SAINT-DOMINGUE – Famille, amis et proches se sont réunis tôt ce matin sur le site de Ground Zero pour assister à une messe commémorative en hommage aux victimes de la tragédie du 8 avril de l'année dernière, considérée comme la pire de l'histoire récente du pays, avec un bilan de 236 morts et plus de 180 blessés. L'atmosphère était empreinte de solennité, de nostalgie et d'une douleur qui, un an après les faits, reste palpable.
La cérémonie a débuté à 10 heures précises, comme prévu. Après les mots de bienvenue, le père Rogelio Cruz est entré avec d'autres prêtres et a célébré une messe qui a uni non seulement la foi des personnes présentes, mais aussi leur besoin d'être entendues.
Une homélie transformée en plainte
Lors de son allocution, le prêtre s'est interrogé sur l'absence des autorités et le manque de réponses concernant la procédure judiciaire. « Où sont les sénateurs ? Où sont les autorités ? » a-t-il demandé, suscitant des réactions parmi les participants, qui murmuraient la même question.

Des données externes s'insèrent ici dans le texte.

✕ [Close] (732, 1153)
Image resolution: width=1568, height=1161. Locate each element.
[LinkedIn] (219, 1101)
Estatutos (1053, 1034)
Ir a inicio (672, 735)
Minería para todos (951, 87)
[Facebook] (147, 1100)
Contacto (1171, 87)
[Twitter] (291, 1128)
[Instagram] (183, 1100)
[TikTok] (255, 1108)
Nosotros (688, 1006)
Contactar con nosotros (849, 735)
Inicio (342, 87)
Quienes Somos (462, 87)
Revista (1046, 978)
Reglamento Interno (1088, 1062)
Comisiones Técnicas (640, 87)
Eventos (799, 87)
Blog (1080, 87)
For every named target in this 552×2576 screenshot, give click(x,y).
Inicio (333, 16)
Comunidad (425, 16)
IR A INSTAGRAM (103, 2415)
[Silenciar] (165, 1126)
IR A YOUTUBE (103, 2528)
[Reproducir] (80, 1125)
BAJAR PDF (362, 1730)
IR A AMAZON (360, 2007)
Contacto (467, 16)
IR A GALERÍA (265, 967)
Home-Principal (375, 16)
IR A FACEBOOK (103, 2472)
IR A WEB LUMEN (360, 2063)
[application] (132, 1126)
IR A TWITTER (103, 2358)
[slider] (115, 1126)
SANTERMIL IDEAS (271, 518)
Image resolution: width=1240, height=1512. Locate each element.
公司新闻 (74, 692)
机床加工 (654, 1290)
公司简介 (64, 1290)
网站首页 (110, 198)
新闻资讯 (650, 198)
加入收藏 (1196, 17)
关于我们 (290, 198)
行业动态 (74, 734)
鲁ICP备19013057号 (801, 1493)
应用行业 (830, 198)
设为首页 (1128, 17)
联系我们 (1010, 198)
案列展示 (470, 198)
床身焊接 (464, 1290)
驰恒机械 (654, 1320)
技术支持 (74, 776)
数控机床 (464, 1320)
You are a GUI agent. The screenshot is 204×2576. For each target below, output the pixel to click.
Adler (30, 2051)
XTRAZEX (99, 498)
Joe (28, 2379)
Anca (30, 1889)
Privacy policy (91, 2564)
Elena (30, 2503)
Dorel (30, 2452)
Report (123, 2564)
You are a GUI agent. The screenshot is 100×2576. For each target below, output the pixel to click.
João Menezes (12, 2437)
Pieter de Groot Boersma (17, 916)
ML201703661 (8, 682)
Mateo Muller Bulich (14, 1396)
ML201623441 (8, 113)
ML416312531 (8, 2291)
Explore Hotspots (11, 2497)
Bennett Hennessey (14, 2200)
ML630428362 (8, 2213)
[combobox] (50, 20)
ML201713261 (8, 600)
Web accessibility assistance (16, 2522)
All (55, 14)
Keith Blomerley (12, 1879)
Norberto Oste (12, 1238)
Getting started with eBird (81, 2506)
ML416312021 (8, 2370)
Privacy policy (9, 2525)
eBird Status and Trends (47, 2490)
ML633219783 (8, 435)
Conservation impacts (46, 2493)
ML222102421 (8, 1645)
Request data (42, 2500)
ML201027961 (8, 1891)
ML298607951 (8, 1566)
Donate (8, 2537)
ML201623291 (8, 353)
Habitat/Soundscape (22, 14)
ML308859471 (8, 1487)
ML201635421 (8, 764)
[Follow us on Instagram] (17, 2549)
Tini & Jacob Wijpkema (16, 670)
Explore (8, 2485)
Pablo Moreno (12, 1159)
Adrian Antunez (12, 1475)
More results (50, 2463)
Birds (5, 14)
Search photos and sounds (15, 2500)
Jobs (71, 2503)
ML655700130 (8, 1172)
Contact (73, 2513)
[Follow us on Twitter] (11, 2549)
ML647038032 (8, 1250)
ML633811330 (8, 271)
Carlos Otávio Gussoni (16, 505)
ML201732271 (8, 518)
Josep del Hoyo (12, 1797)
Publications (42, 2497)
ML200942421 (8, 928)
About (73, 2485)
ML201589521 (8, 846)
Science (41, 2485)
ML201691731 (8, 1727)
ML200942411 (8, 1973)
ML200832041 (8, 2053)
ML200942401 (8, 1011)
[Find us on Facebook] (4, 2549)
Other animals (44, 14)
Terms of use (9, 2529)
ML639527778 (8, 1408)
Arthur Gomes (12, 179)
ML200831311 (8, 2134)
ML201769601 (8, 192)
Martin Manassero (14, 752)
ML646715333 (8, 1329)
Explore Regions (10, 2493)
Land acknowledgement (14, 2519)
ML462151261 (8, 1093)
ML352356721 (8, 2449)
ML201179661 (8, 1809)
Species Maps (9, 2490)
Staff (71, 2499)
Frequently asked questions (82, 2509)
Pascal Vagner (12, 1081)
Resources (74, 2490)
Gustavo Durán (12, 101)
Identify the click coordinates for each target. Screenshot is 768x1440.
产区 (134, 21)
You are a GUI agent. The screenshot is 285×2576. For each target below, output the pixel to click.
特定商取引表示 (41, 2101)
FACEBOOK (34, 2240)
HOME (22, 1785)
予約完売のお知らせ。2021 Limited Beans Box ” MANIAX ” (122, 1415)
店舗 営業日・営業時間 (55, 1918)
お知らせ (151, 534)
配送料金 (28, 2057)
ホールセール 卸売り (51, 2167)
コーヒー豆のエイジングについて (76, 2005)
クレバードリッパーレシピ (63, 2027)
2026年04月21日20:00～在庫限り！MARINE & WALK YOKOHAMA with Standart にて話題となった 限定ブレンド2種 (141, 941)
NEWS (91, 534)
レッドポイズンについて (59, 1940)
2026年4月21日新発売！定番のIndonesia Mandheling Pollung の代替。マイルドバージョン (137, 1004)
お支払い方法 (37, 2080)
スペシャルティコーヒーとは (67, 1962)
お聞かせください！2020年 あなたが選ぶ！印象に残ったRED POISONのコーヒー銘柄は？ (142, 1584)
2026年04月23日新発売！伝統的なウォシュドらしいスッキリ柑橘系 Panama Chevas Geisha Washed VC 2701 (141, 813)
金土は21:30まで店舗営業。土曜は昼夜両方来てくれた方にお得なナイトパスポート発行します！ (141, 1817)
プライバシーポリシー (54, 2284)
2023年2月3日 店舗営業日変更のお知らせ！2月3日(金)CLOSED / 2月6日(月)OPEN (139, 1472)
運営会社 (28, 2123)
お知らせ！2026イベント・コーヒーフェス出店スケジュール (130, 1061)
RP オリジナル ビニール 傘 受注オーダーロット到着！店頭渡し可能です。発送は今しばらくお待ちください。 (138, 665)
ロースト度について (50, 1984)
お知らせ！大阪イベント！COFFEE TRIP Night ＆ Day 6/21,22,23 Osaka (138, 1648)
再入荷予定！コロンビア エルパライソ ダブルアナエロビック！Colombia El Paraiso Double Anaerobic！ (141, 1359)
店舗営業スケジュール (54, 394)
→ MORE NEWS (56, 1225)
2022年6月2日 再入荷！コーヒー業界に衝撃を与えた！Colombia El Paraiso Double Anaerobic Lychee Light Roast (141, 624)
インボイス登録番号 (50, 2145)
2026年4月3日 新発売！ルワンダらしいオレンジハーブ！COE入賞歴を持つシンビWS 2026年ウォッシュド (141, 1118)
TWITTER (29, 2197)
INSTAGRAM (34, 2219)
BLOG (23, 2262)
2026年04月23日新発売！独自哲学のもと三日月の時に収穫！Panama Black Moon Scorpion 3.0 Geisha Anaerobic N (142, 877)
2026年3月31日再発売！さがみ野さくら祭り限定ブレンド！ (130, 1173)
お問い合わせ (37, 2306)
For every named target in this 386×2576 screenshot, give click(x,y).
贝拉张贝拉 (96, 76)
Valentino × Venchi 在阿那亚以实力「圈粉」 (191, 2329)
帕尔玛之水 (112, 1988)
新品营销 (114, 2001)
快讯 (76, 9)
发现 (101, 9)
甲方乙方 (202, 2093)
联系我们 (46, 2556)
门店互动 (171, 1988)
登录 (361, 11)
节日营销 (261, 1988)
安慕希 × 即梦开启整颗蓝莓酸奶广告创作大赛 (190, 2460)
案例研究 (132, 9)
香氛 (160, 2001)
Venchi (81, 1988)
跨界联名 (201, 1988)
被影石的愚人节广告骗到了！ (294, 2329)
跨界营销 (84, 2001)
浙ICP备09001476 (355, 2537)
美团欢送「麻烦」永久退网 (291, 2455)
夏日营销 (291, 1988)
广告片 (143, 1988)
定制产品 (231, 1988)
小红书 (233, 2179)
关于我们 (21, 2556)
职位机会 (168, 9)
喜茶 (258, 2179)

Elle a également dénoncé les lacunes du système judiciaire, qualifiant la situation de véritable affront aux victimes et à leurs familles. Ses paroles ont trouvé un écho auprès du public, qui a salué son message par des gestes d'approbation et une indignation grandissante.

Entre la foi et l'exigence de justice
La célébration s'est poursuivie avec la liturgie eucharistique, moment central de la messe où le corps et le sang du Christ sont consacrés. Malgré la solennité de l'office, le cri pour la justice est resté présent, constamment repris par les fidèles et le prêtre lui-même.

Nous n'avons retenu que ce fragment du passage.